Study questions —
**A)** According to the testosterone therapy article, what is the dollar size of the testosterone-replacement therapy industry?
**B)** In the testosterone therapy article, reproduce the passage between "Is Testosterone-Replacement Therapy" and "searches for answers.", inclusive, substituting "elixir of youth" for "fountain of youth".
**C)** Extend the testosterone therapy article past its final sentence.

Text segment —
################

Is Testosterone-Replacement Therapy Good or Bad? One Man Searches for Answers

Giant inflatable 'T' with a tire pump next to a deflated 'T.'
Christopher Griffith

The $2 billion testosterone-replacement therapy industry says the solution to all your problems is some extra “T.” Is an easy-access “fountain of youth” a good thing? Here, our man searches for answers.

“Middle age,” according to several dictionaries and the American Psychiatric Association, begins at roughly 45 and runs all the way to 65. But for me, it actually came early—at 38. Until then, I’d always been an active guy—not a star athlete, to be sure, but someone who did calisthenics every morning, walked to work, and ran about 10 miles a week. I ate a balanced diet and was naturally slim. But then, last year, I inexplicably started gaining weight and feeling exhausted most of the time; mysterious, often-debilitating aches and pains began shooting through my muscles and joints. For much of the past 12 months I couldn’t even walk without the aid of crutches or an orthopedic boot, having developed an excruciating case of tendinitis in both feet simultaneously. It felt as if the bottom had fallen out of my life—like age had finally caught up to me and run me over. I fell into a depression.

################

Record extracts —
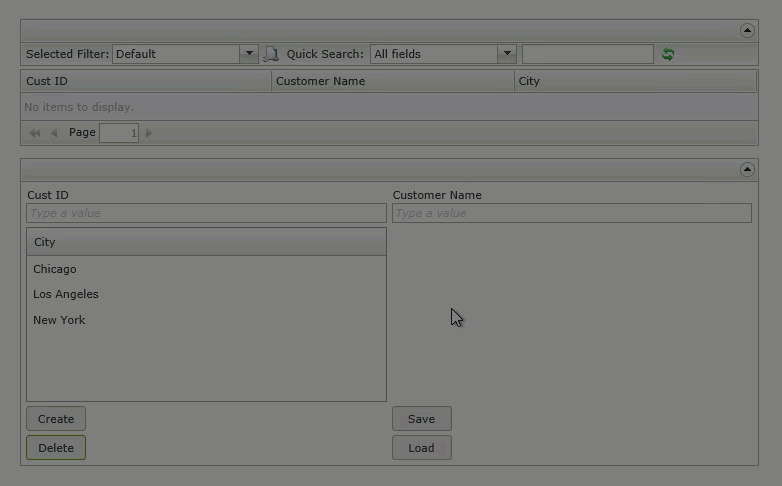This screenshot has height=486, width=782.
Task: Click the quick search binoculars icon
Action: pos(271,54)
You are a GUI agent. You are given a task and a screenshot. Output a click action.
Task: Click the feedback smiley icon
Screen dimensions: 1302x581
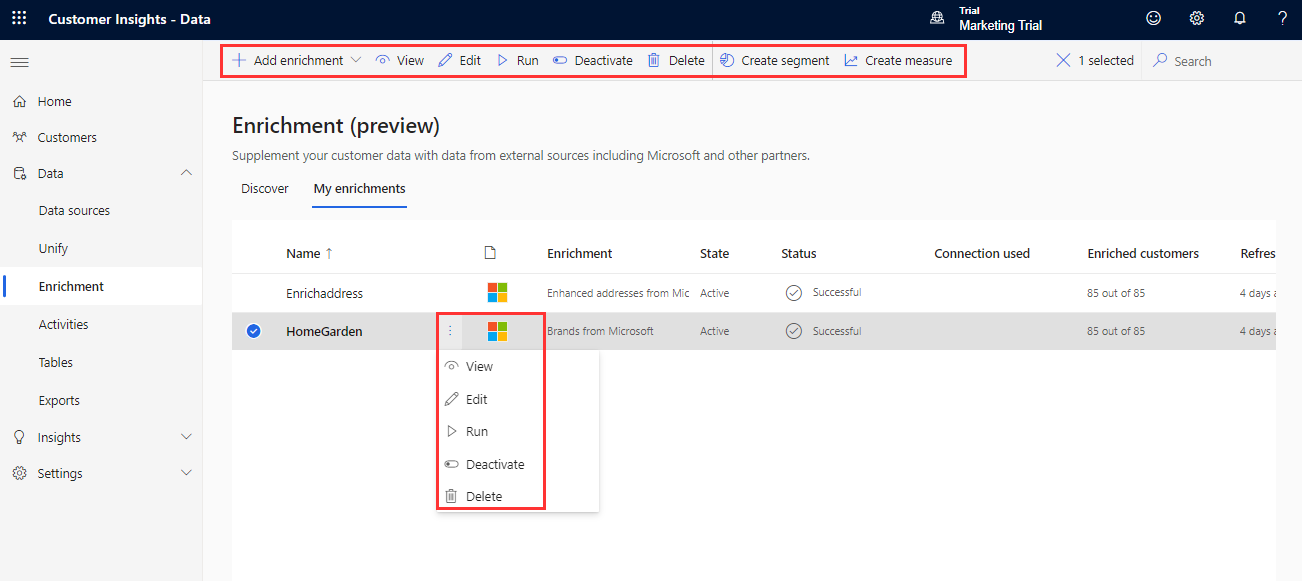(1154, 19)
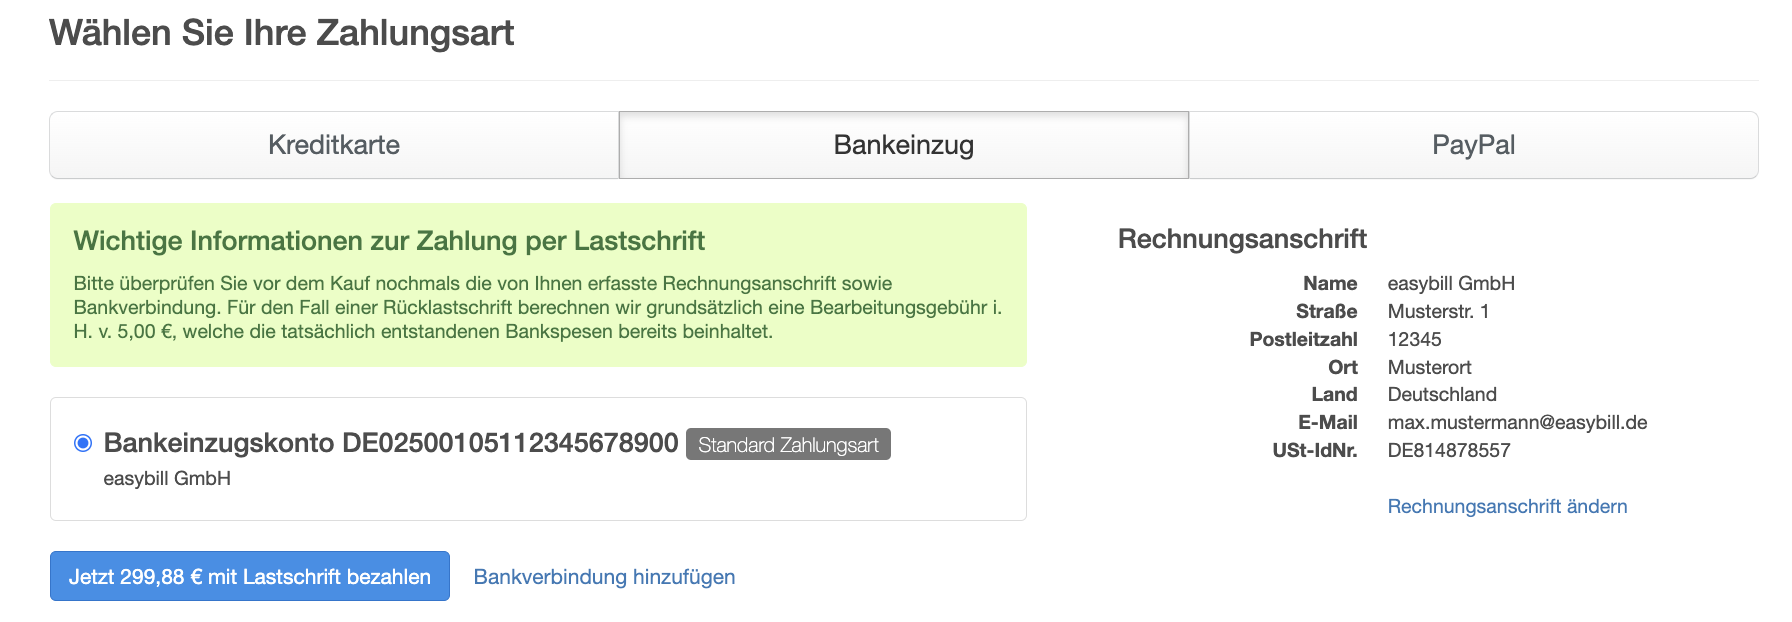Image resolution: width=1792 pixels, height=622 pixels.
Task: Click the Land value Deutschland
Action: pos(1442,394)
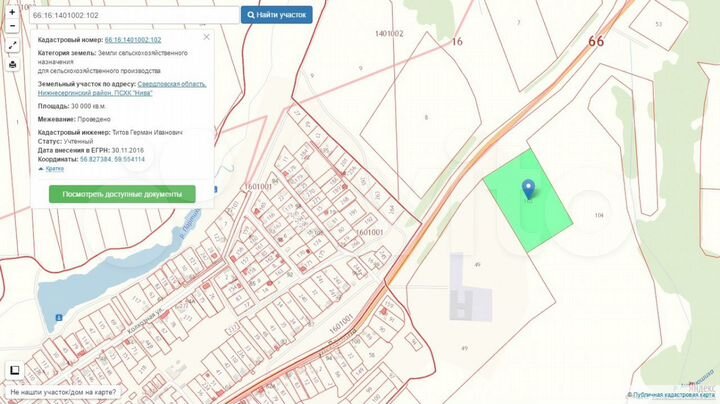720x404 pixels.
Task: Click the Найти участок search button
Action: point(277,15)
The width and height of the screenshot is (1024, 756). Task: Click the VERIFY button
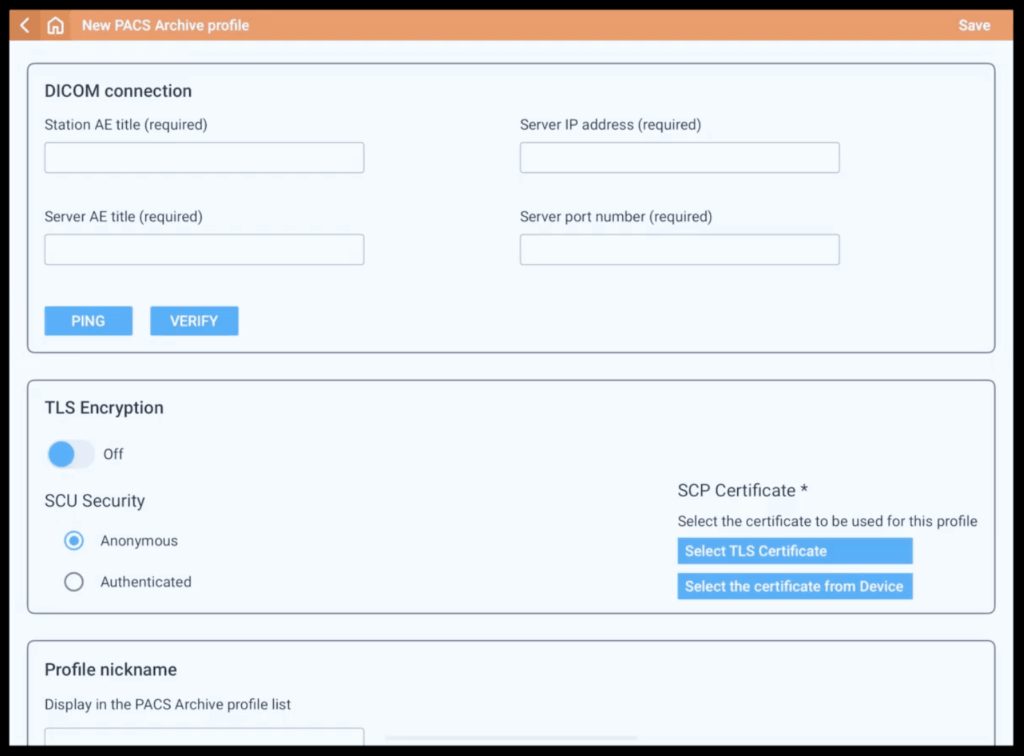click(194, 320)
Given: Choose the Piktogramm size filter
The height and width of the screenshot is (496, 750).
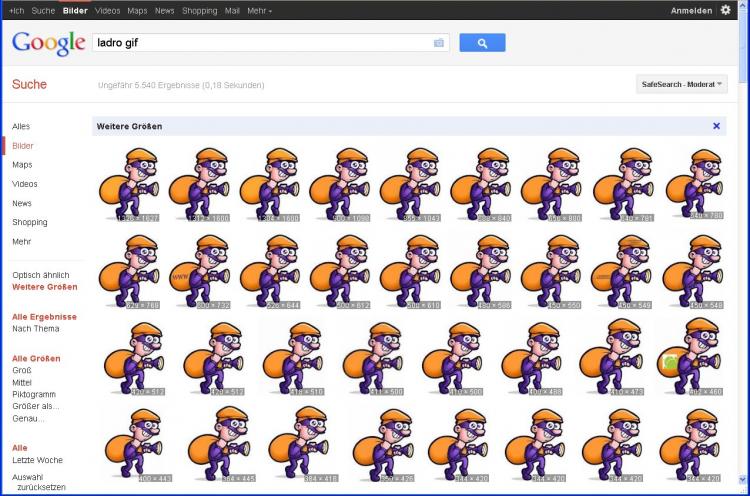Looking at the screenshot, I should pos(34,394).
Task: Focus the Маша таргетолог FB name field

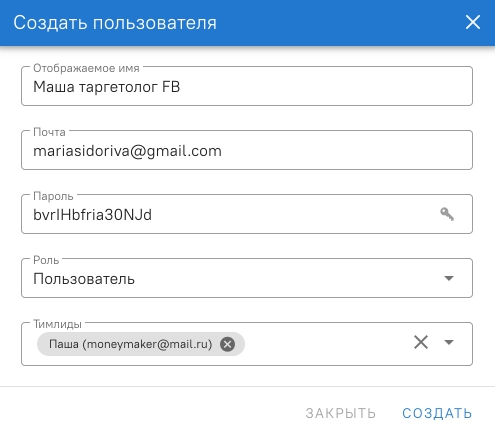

################

Answer set —
**A)** $2 billion

**B)**
Is Testosterone-Replacement Therapy Good or Bad? One Man Searches for Answers

Giant inflatable 'T' with a tire pump next to a deflated 'T.'
Christopher Griffith

The $2 billion testosterone-replacement therapy industry says the solution to all your problems is some extra “T.” Is an easy-access “elixir of youth” a good thing? Here, our man searches for answers.

**C)**
To fight back, I sought out Michael Matthews’ 2014 book, Bigger Leaner Stronger: The Simple Science of Building the Ultimate Male Body—an Amazon top seller—and read it with highlighter in hand. Following Matthews’ program, I switched to a high-protein diet of “clean” foods—lean meats, Greek yogurt, fruits, green vegetables—and made sure I got eight hours of sleep a night. I even lightened my schedule to reduce stress.

In the gym, I became an early-morning regular, doing heavy compound lifts three days a week. I lost some fat, sure, but made only negligible gains in muscle mass. If anything, all that pumping iron caused my body to hurt only more. Nothing I did seemed to work; I didn’t feel any better. In fact, I felt only more exhausted, particularly at night, which, let’s just say, isn’t exactly great for a marriage. That was the final straw.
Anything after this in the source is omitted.